Los caminos andados por Enrique Peña Nieto, Andrés Manuel López Obrador y Josefina Vázquez Mota habrán de determinar su futuro inmediato, pero más importante serán los destinos democráticos con los que viviremos los próximos años. No sólo saber quién ganará sino quién y con quiénes serán contrapesos políticos del poder institucional.

Falta la recta final, la parte ruda y cursi de este proceso. Se adelantan quejas y decalificaciones lo mismo que festejos y lamentos. La profundidad de las “heridas” de la batalla electoral y su grado de dispersión estre distintas capas de la sociedad sólo podremos verlas más adelante. Dependen de cómo lo quieran y puedan procesar, lo mismo ganadores que derrotados. De ellos y sus discursos dependerá en gran medida continuar con esa tenue frontera entre mexicanos legítimos y espurios.

El resto queda a la suerte de como cada ciudadano conciba esta contienda electoral como tal, como una contienda y no como guerra entre clases y castas. La realidad política no admite más que hechos.

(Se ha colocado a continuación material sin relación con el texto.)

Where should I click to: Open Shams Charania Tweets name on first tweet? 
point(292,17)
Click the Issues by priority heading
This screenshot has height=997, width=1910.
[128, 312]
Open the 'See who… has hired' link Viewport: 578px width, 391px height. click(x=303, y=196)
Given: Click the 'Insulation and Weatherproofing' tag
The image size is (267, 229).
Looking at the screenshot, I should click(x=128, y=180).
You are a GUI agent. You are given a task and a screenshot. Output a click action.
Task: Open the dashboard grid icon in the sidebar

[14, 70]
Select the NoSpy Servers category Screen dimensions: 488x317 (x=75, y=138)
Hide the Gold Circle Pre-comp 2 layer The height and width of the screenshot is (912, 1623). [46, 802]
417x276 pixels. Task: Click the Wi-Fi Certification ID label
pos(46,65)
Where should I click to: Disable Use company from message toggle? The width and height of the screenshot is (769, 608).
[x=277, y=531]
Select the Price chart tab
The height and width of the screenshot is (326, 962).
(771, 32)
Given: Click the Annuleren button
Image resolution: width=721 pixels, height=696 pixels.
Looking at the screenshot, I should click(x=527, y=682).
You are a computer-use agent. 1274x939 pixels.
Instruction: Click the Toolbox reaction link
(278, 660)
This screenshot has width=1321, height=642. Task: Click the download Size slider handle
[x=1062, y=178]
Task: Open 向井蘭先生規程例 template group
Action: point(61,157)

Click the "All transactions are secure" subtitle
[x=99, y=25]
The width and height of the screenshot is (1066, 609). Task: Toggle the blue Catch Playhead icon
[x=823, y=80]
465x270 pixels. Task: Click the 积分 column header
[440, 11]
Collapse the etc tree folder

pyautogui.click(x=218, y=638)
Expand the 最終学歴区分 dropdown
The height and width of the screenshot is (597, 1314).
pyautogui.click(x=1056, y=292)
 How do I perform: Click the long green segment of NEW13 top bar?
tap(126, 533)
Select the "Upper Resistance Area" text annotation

La campaña priista debe ser reconocida por el altísimo impacto de su candidato, de una campaña electoral que ha resistido las tentaciones de fracturas internas, de un trabajo de equipo que ha sabido contener y aprender. De un personaje que ha convertido mucho de lo que lo rodea en activos políticos, su “arrastre” entre la gente es inegable. Las raíces del mismo no pueden ser sóo producto de una alta dósis de exposición mediática. Hay más, quizá no todo, pero no es resultado de la conjura fáctica.

El crecimiento y transformación de negativos a positivos en López Obrador son dignas de un caso de estudio posterior. El evitar no sólo romper con Marcelo Ebrard y todo lo que eso conlleva, ha sido parte sustancial de una campaña que increíblemente se ha librado de sus históricas y muy democráticas guerras fraticidas, cochineros y acusaciones siempre explicadas y nunca comprendidas. Los activos de López Obrador son únicos.

Y en la trinchera panista hay también un caso por demás digno de documentar y analizar. Un proceso interno tan real que deja de nueva cuenta, en tan sólo dos sexenios panistas, a dos presidentes sin posibilidad de imponer a sus favoritos. Lo auténtico de esa circunstancia ha dejado como saldo una visible falta de cohesión operativa.

Viene la recta final. Después del primero de julio habremos de adaptarnos a la realidad por que hemos visto ya que la realidad es terca y no se pliega a nuestros legítimos deseos.